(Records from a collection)
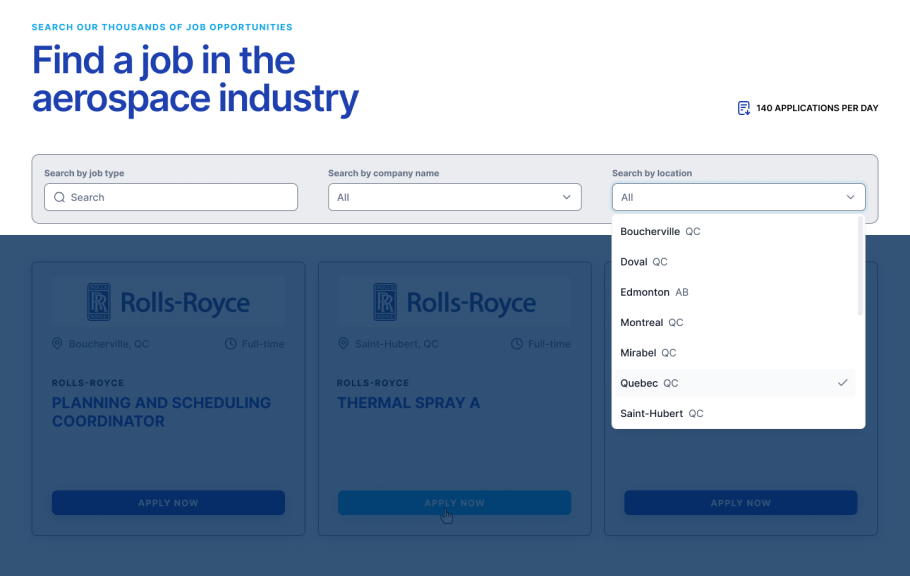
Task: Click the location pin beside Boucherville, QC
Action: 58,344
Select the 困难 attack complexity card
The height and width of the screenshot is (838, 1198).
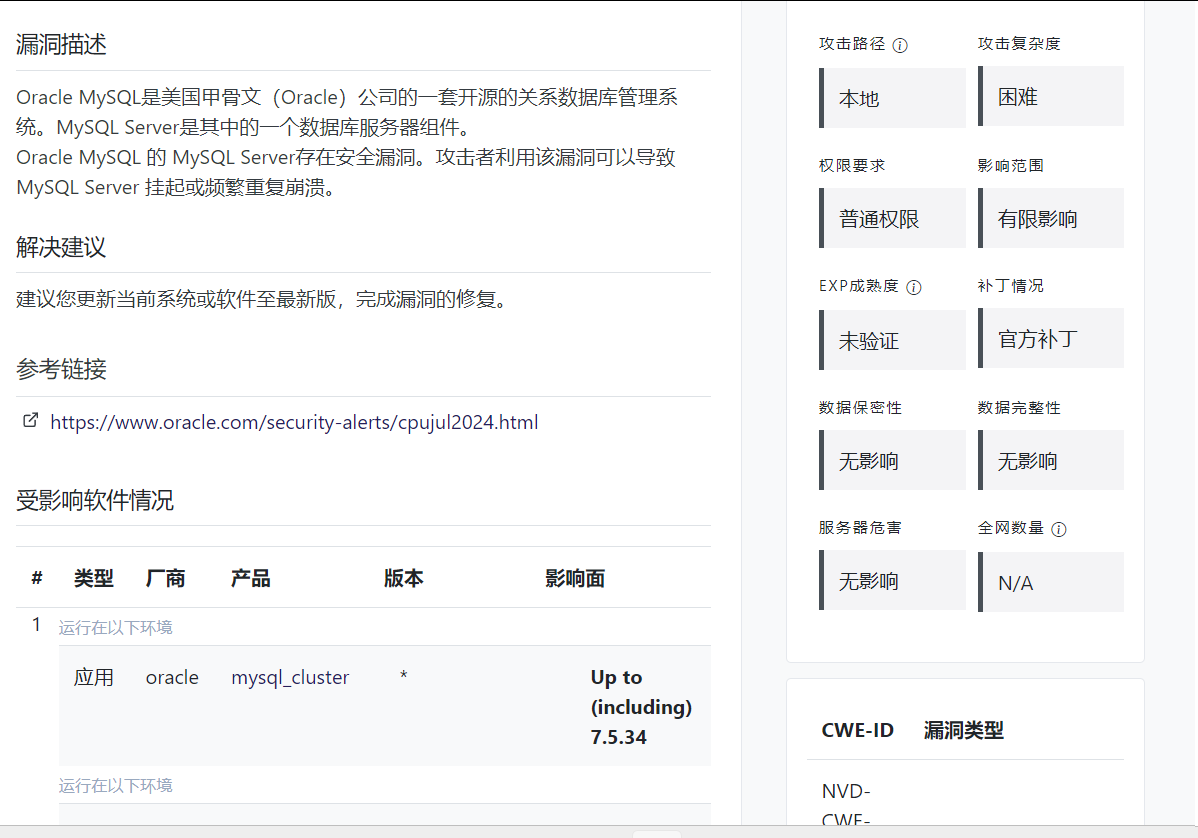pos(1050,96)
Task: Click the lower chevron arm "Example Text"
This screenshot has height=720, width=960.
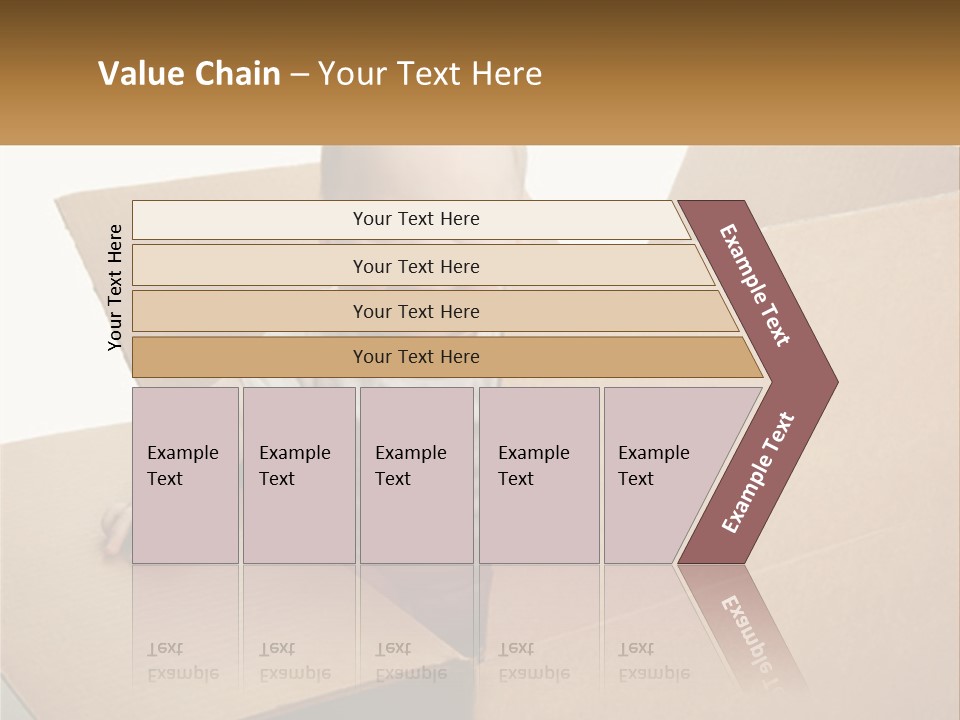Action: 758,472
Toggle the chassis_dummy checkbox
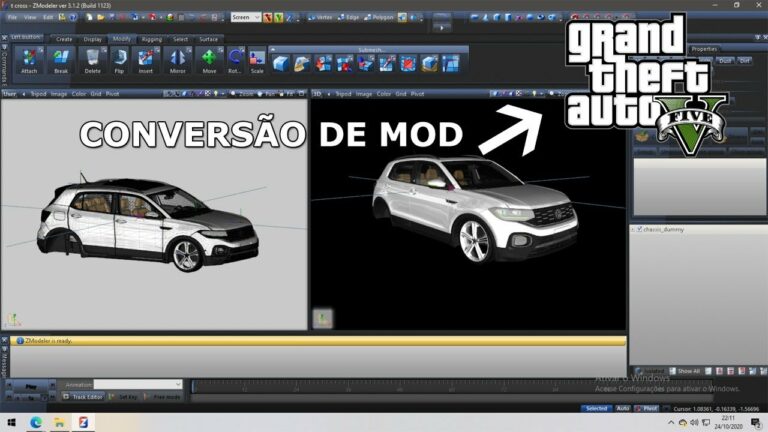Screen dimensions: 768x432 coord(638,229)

ASSIGNMENT
Which lines run from the one that holds "The height and" to the final line of the records above? Return them exactly, and skip the pictures.

EXERCISE ANSWER
The height and width of the screenshot is (838, 1198).
pos(1050,96)
Task: Click the lower chevron arm "Example Text"
This screenshot has height=720, width=960.
Action: 758,472
Toggle the chassis_dummy checkbox
Screen dimensions: 768x432 coord(638,229)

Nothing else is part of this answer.